◆ **REQUIRED ACTION**: Write out, word for word, the line that contains "Expand the three-dot menu on tweet 4/" and each line after it down to the last line of the data below. Include nothing more.

*** Opening of INPUT MATERIAL ***

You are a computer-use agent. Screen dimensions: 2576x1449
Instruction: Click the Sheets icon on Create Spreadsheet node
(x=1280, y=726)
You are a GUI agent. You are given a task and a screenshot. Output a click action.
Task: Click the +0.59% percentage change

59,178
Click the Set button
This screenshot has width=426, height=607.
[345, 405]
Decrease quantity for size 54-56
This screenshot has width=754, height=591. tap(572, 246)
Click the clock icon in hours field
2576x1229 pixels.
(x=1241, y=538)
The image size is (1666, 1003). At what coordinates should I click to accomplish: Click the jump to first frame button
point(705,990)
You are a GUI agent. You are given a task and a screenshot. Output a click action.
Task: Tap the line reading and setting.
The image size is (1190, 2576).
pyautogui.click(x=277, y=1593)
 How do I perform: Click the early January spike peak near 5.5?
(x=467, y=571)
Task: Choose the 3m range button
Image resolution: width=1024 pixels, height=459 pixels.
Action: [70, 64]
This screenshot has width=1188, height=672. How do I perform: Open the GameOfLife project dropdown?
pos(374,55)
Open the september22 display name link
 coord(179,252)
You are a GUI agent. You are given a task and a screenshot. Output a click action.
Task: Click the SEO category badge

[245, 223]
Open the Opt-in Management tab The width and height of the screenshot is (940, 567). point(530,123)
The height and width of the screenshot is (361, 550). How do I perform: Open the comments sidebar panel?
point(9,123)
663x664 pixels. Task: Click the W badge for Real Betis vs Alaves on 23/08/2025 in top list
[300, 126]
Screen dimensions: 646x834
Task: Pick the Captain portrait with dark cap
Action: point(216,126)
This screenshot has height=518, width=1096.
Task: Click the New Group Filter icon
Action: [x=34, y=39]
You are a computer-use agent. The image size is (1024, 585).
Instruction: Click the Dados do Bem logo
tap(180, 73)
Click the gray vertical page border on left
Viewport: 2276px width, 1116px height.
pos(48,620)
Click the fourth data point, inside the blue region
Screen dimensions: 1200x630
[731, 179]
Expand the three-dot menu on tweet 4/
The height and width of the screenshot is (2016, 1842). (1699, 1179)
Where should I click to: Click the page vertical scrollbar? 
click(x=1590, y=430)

*** Close of INPUT MATERIAL ***

◆ **SOLUTION TO THIS PROBLEM**:
Expand the three-dot menu on tweet 4/
The height and width of the screenshot is (2016, 1842). (1699, 1179)
Where should I click to: Click the page vertical scrollbar? 
click(x=1590, y=430)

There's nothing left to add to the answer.